Если раньше каялась в гордыне, в своем черном раздражении на вялость наших генералов, отдавших жестоким захватчикам столько земли и даже оставивших саму Москву, то теперь… Когда на улицах увидела, кроме французских, столько других европейских знамен – немецких, испанских, венгерских, италийских, польских, – услышала столько наречий (а я-то и не подозревала о столь изобильном составе нашествия), впервые меня поразил ледяной ужас – ужас ночного кошмара. Это как если бы Земля вдруг натолкнулась на Луну. Ведь это может быть и впрямь концом. Наша обширная, но малонаселенная страна может и не выстоять против орды древних западных племен, собравшихся вдруг воедино…

А эти лошади в Успенском и Архангельском соборах?! Варварство времен Аттилы!.. Бессмысленные галльские петухи!

И страшнее всего их, почти детский, смех…

* * *

Сегодня перед Чудовым монастырем рядком лежали четверо убитых мужчин в городских сюртуках и кафтанах.

Тут же выставлен был стол, за которым сидел офицер-дознаватель. А с ним – переводчик и писарь. Рядом стояли, опираясь на ружья, или сидели на травке человек двадцать французских солдат. Новая московская власть!..

Мы, нынешние русские обитатели Кремля (точнее, все, кто здесь остался после великого отъезда) были выстроены в линию по правую руку от стола. В основном, монахи и монахини.

Писарь вписывал в свою тетрадь имя, должность или звание каждого поочередно. Дознаватель в это время приглядывался к человеку и задавал свои внезапные и каверзные вопросы, которые в переводе на русский теряли изрядную долю своей каверзности и внезапности.

Примерно это выглядело так:

«Говорите ваше имя…»

«Софья Алексеевна Толстая. Монахиня Новоспасского монастыря…»

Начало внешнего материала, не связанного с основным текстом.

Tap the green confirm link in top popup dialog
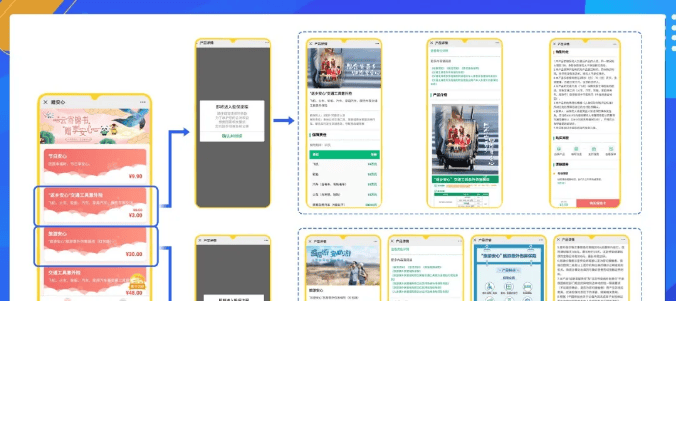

«Вы знаете этих людей? Есть среди них ваши родственники или знакомые?»

«Нет. Никого не знаю…»

Помалу дознаватель начинает закипать:

«В двух шагах от ваших окон эти мерзавцы обстреляли авангард нашей гвардии, а вы их даже не знаете?! И никто не знает?!..»

Обведя наш строй ясным взглядом, в котором впрямь искрились проницательность и сама мудрость, как у лучшего актера в роли Цезаря, дознаватель выходит из-за стола. И вдруг начинает бесноваться, как оскорбленный в лучших чувствах король Лир.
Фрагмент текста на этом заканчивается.